Instructions to follow: Omit all pictures, then retype exactly the lines from the one that contains "Viewport: 1280px width, 720px" through the end of the listing.

Records for this exercise:
——————————
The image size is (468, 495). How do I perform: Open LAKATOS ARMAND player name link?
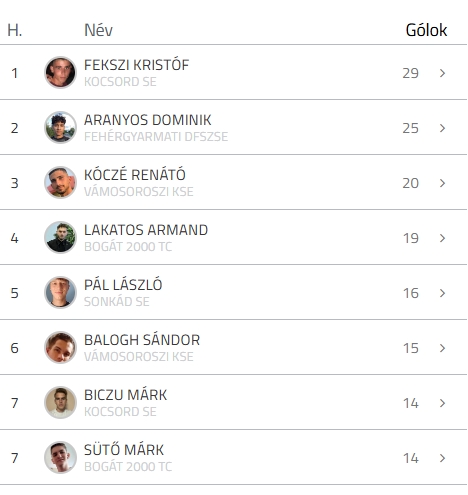click(146, 230)
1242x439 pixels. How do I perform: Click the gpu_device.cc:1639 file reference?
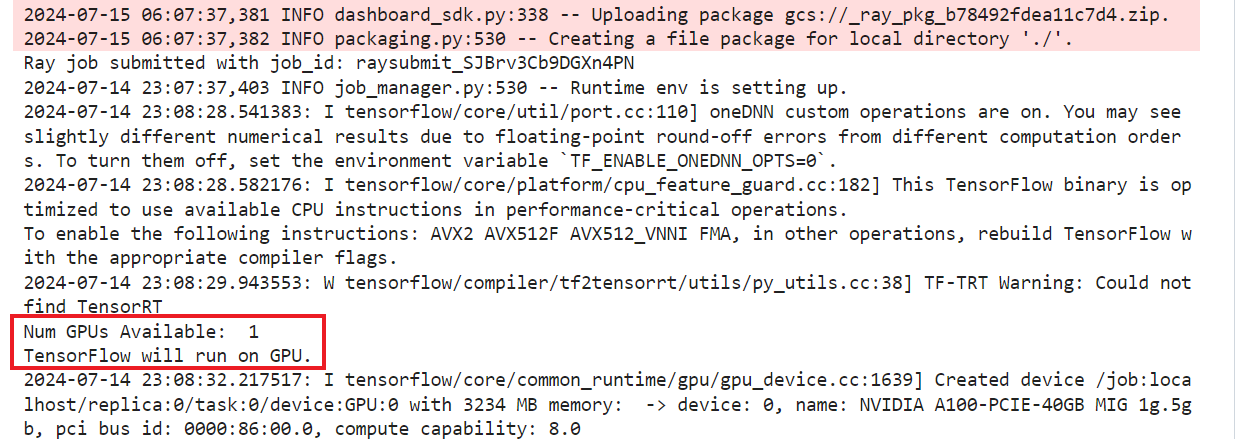[818, 380]
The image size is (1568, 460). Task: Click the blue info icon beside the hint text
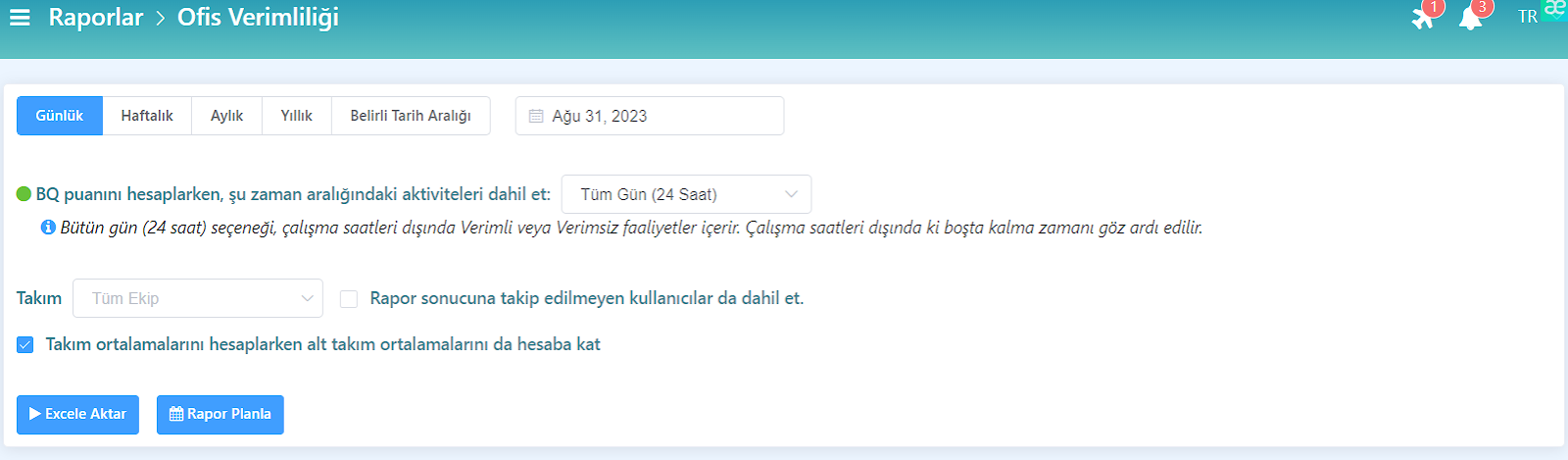48,228
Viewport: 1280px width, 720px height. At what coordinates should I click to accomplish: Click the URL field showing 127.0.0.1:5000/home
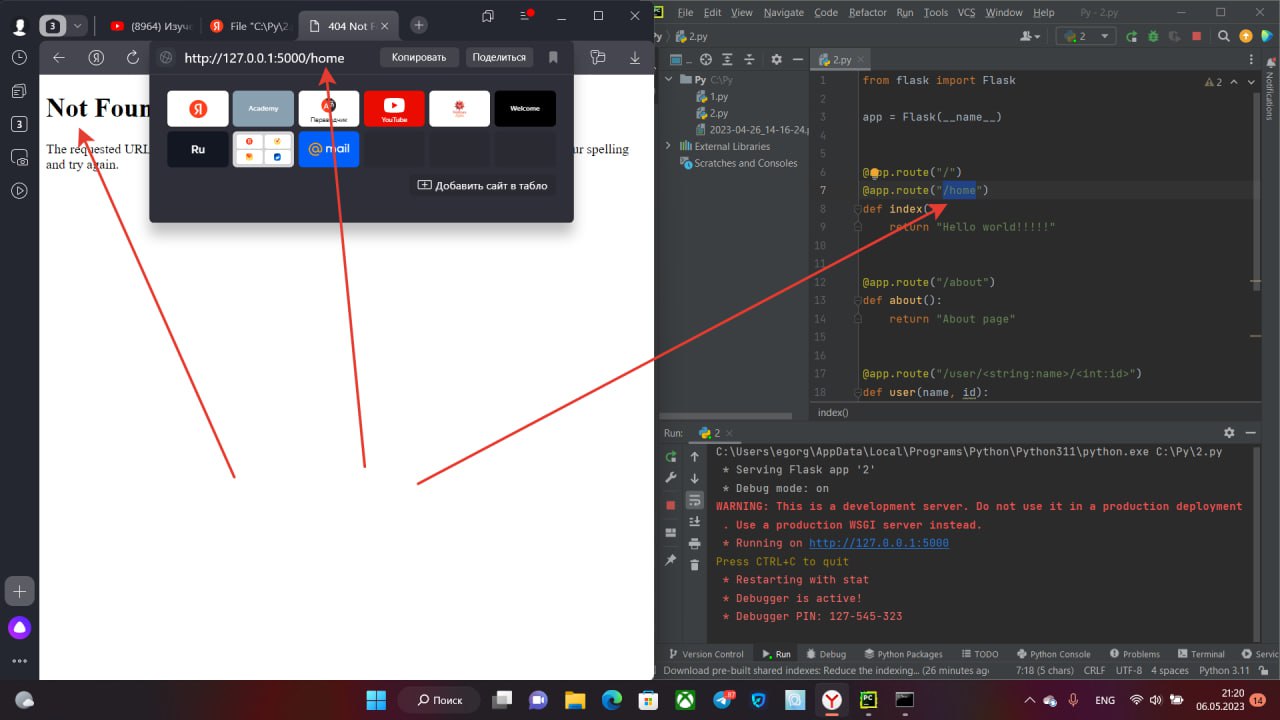tap(264, 58)
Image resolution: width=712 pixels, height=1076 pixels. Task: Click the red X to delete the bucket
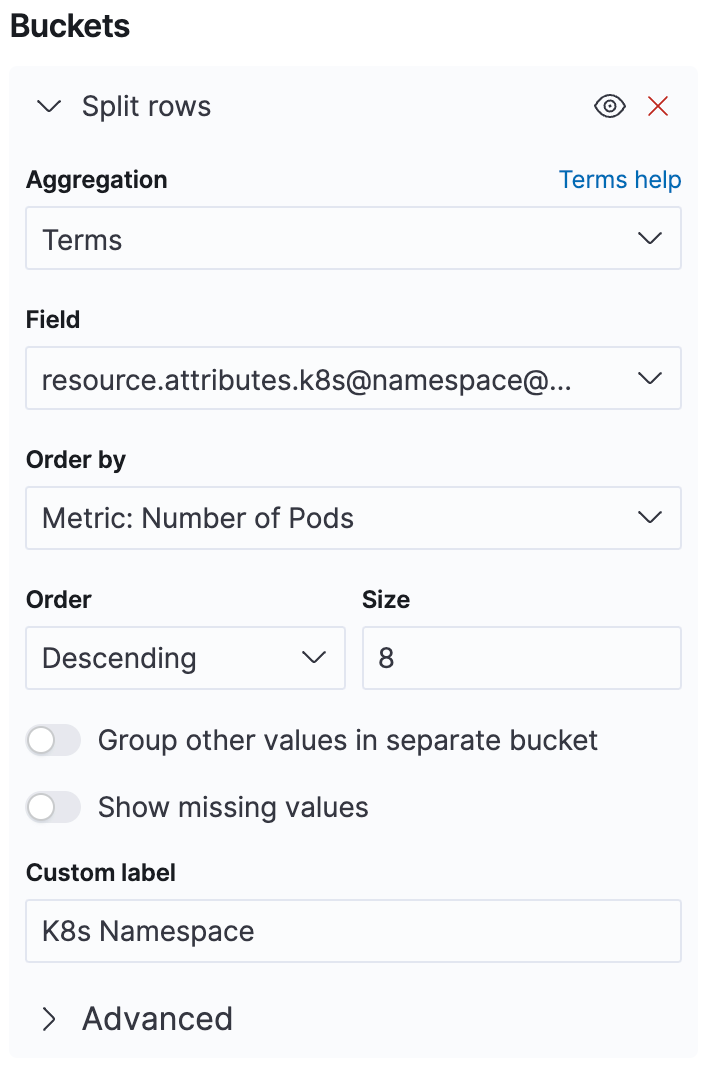coord(657,105)
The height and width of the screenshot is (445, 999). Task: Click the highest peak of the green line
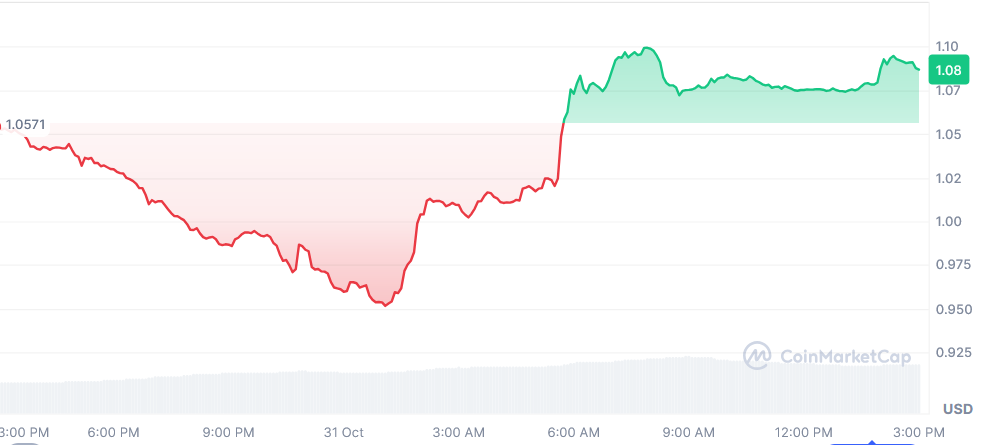(648, 47)
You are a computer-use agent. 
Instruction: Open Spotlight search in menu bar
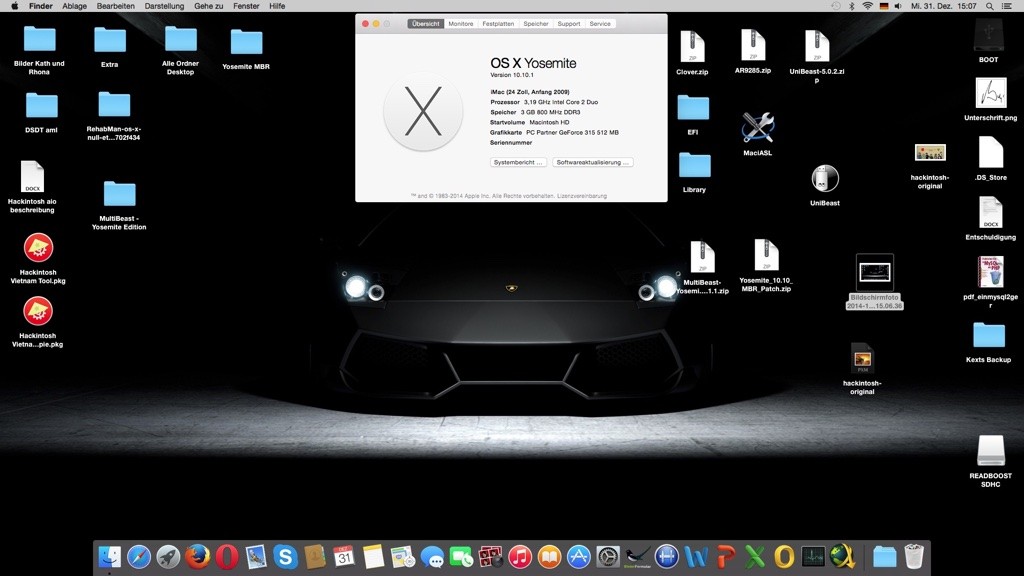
——————————
Response to this task:
Viewport: 1280px width, 720px height. At what coordinates should I click to accomplish: Click the URL field showing 127.0.0.1:5000/home
tap(264, 58)
Image resolution: width=712 pixels, height=1076 pixels. Task: Click the red X to delete the bucket
coord(657,105)
The height and width of the screenshot is (445, 999). Task: Click the highest peak of the green line
(648, 47)
You are a computer-use agent. 
Instruction: Open Spotlight search in menu bar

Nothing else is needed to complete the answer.